Trust Breached: The ‘Safe as a Bank’ Myth Shattered by the NDB Fraud



The simile “as safe as a bank” stands gravely undermined in the wake of the fraud reported at NDB Bank, where an alarming sum of LKR 13.2 million remained undetected over a prolonged period. This incident raises serious concerns about systemic lapses and institutional accountability within the banking framework.

How could such a significant fraud evade detection for years? This question inevitably directs scrutiny toward multiple layers of oversight and governance. The Board of Directors, including the Chairman Mr. Sriyan Cooray, must bear primary responsibility for ensuring robust internal controls and risk management systems. Their apparent failure reflects a serious lapse in fiduciary duty.

Equally concerning is the role of the Internal Audit Department. Questions arise as to whether this was a case of gross negligence or possible collusion with the perpetrator(s). The effectiveness and independence of internal audits must be reassessed in view of such failures.

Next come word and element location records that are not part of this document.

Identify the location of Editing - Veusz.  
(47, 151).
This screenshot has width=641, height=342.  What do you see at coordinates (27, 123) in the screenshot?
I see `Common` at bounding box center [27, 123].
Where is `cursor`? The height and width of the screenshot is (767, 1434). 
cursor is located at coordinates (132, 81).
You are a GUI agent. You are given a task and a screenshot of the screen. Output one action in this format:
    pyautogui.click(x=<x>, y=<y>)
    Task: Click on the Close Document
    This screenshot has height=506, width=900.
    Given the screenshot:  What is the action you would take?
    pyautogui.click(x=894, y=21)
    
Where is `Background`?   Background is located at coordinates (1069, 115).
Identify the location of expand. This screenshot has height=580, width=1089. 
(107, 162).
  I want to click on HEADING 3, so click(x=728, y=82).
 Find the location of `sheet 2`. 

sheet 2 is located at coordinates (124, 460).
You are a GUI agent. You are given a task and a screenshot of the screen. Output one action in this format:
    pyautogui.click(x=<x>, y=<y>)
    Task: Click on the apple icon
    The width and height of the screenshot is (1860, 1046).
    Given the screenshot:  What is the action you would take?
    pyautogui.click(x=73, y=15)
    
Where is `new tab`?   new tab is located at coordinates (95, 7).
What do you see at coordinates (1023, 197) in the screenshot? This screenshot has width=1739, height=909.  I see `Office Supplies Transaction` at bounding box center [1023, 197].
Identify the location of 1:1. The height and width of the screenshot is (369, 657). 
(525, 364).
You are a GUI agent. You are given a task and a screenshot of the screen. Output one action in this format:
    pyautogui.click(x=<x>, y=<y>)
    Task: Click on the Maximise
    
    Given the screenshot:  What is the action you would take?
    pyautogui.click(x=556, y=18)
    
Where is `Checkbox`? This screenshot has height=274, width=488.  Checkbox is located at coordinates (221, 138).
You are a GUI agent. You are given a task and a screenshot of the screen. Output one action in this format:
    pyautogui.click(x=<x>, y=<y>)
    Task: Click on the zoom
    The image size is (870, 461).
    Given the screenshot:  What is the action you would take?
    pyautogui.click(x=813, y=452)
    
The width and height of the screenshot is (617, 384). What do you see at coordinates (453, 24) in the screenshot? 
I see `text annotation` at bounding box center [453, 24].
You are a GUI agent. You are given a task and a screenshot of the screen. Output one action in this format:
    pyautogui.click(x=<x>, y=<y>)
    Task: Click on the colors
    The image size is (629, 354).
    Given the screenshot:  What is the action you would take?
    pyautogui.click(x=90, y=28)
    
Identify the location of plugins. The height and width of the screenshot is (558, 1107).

The External Auditors, entrusted with providing an independent assessment of the bank’s financial integrity, also come under the spotlight. Were they misled by internal mechanisms, or did they fail to exercise adequate professional skepticism?

Furthermore, the regulatory oversight of the Central Bank of Sri Lanka (CBSL) is called into question. As the apex financial regulator, its role in monitoring and ensuring the soundness of banking operations is critical. This incident suggests potential gaps in supervisory vigilance.

The scale and duration of this fraud created the unsettling impression of a collective institutional slumber — only to awaken after substantial financial damage had occurred. Such failures not only erode public confidence,  but also pose a broader threat to the credibility of the banking sector.

who will ultimately be held answerable?